Polo ponies: hardest working athletes in equine world Print E-mail

Talk about a fast break.

A long arcing shot bounces twice at midfield. Dixon Stroud collects the small, white ball as his mount Toro bursts away from a defender with short and quick strides. One, twice, Stroud swoops down and cracks the ball with powerful forehand shots from a hardwood mallet.

One hundred thirty yards down the field Dixon uncorks a slow and smooth swing and the ball sails through the goal posts.

Stroud is dressed in white breeches, brown boots, knee guards and a #4 purple jersey. He has been strapping on his polo helmet for 38 years at the Brandywine Polo Club in Toughkenamon.

Next to ice hockey, polo is the fastest sport in the world. The horses reach speeds of 30 miles an hour. They must sprint, stop, turn and sprint some more during a seven-minute period (chukker) where the horse might cover three miles. Six chukkers comprise a game. Matches take place on a field that is clipped short to amp up the speed. Roughly the size of ten football fields, four players per side go at it.

At half-time Stroud is perched on a hillside drawing a comparison to chess where players plan attacks and counter-attacks. Studying their opponents, foreseeing a rapid turn of play, and then pouncing.

“It’s a very fast, very tough, very exciting sport,” said Dixon, a former amateur jockey who won steeplechase’s revered Maryland Hunt Cup in 1984. “I love the teamwork. It’s a complex strategy that is constantly changing.

“You’re sizing up not only your horse and your teammates’ horses, but also those of the opposing team,” related Stroud, 62. “There are new horses at the start of each chukker, so you keep on doing it.”

President of the Brandywine Polo Club, Stroud purchases his horses from a pair of polo players who train and sell them in Sarasota, Florida. He owns a string of 11 polo ponies.

The horses are trained to be handled with only one hand on the reins and responsive to the rider's leg and weight cues for moving forward, turning and stopping. In the midst of a melee they must remain calm. Yet, they still need to be bold enough to “ride off” an opponent— muscle the rival off the line of the ball at a gallop.

“When you come to a stop the horse needs to get his hind legs underneath him so he’s ready immediately to turn left, right, or go straight ahead. A rider must be fully aware of a horse’s abilities and personality.”

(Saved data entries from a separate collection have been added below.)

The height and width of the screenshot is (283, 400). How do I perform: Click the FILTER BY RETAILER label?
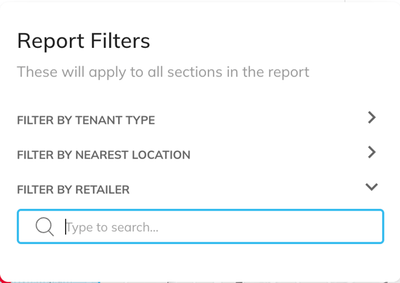click(x=73, y=190)
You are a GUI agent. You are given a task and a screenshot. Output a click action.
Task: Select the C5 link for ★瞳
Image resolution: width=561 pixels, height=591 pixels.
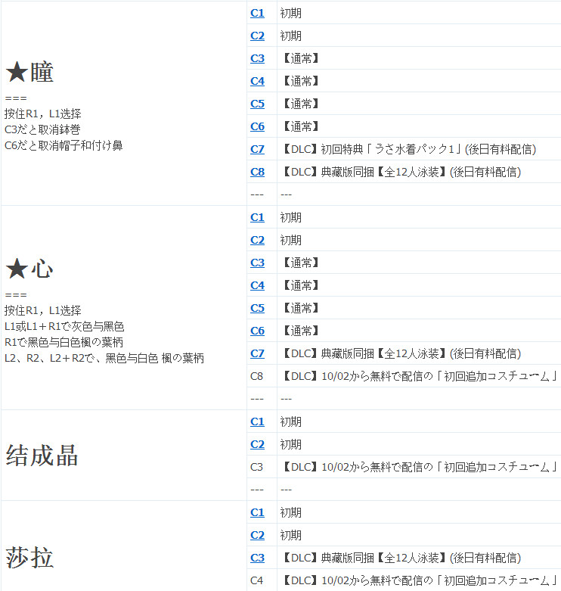click(x=257, y=104)
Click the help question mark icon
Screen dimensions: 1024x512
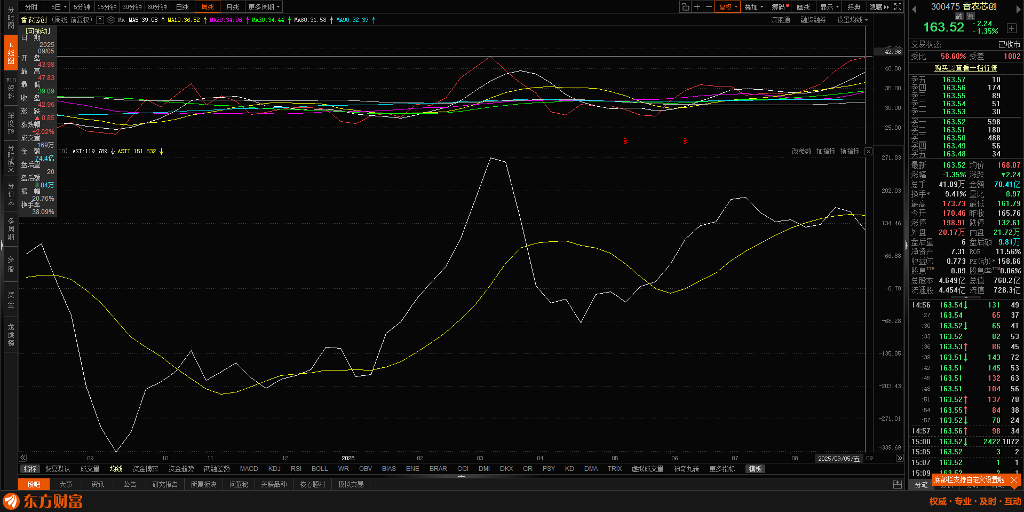[100, 20]
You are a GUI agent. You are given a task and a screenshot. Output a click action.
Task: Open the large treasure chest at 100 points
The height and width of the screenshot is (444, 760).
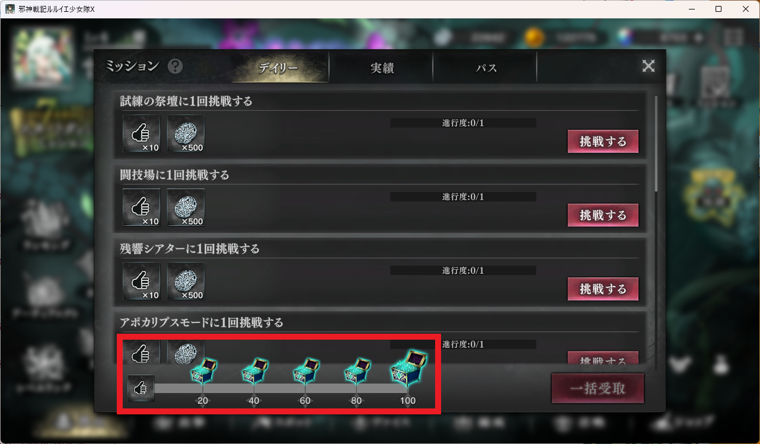[408, 369]
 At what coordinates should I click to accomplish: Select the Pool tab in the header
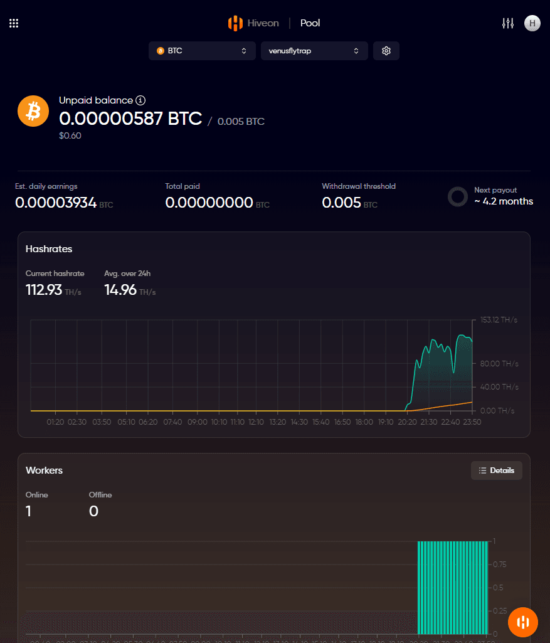click(310, 23)
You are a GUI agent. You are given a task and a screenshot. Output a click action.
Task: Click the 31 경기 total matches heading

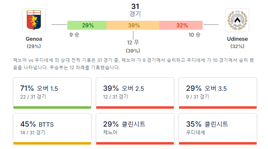pyautogui.click(x=135, y=10)
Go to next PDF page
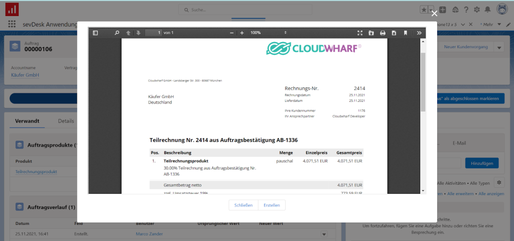 [138, 33]
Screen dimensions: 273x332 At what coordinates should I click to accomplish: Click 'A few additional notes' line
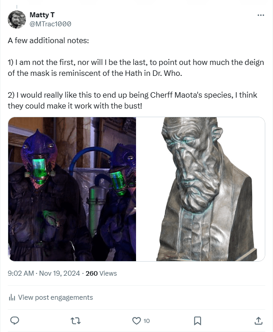pos(48,40)
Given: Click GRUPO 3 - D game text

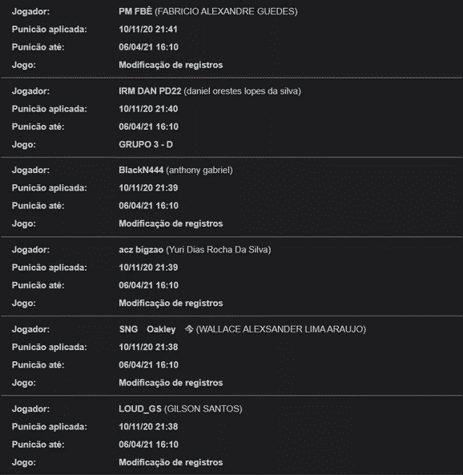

Polo ponies are not really ponies, though they were when the British launched the modern game around the world in the 19th century.

Today, many are thoroughbreds crossed with Quarter horses. The mating produces a horse with explosive speed, catlike agility, and dogged determination.

Height-wise the mounts are between 15-15.3 hands tall. Their head reflects the thoroughbred cross that also features a lean and muscular neck.

Physically, players are looking for a deep girth that maximizes air capacity, a short back for quick maneuvering, and good leg conformation for a lengthy career.

Good temperament is critical.

“You want a quiet, easy horse, one that is fairly handy,” noted Stroud who lives outside West Grove. “The horse has to trust me to do what I ask it. If the horse does not play safely, you will be in a lot of trouble from the get-go.”

A burly man with an affable manner, Juan Martinez-Baez has played polo professionally for 14 years. Players are graded from minus-two goals to a high of 10 goals. Martinez-Baez is the Brandywine’s top player with a 5 handicap.

During the winter months he steps up his game in high-goal polo in Sarasota, Fl., Columbus, Ga. and Aiken S. C.

Martinez-Baez started riding at age six in Tecamac, near Mexico City. His father was a groom for a polo club where his connection with the animals was through his eyes and hands. Young Juan spent a lot of time in the barn soaking up the lessons.

“You notice the little things,” said Martinez-Baez, also the manager of Brandywine Polo. “I buy horses and train them for polo. So many little things make the difference.”

Unlike thoroughbreds that typically are racing by the fall as two-year olds, polo ponies are eased into the sport. Common sources for young prospects include breeding farms, working ranches and the racetrack.

Young or “green” prospects start at three or four years old and are put through several years of specialized training before becoming what is traditionally called a “made pony.” It’s one that is ready for use in tournament polo.

“I start them going in circles and then figure eights which teaches them to switch leads and to gain their balance,” explained Martinez-Baez, who resides in Avondale. “Then I work them in smaller and smaller circles so they’re comfortable with turns.”

A good horse will neck rein with minimal pressure and work well off of leg cues. They will hold a gait without breaking or bucking and be able to work around other horses.

The horses are slowly introduced to the equipment.

“You desensitize the horse,” explained Martinez-Baez, 38. “Show the mallet to the horse and let them smell it, then gently rub it against the horse’s body. After a while you swing it around and under the horse while riding. Then you introduce the same with the ball.”

In a sport where the horse is 75 percent of the game, the mares are the best competitors.

“Geldings are pretty solid but the mares really do give you all that they have,” Martinez-Baez said.

“And the team with the best horses generally wins.”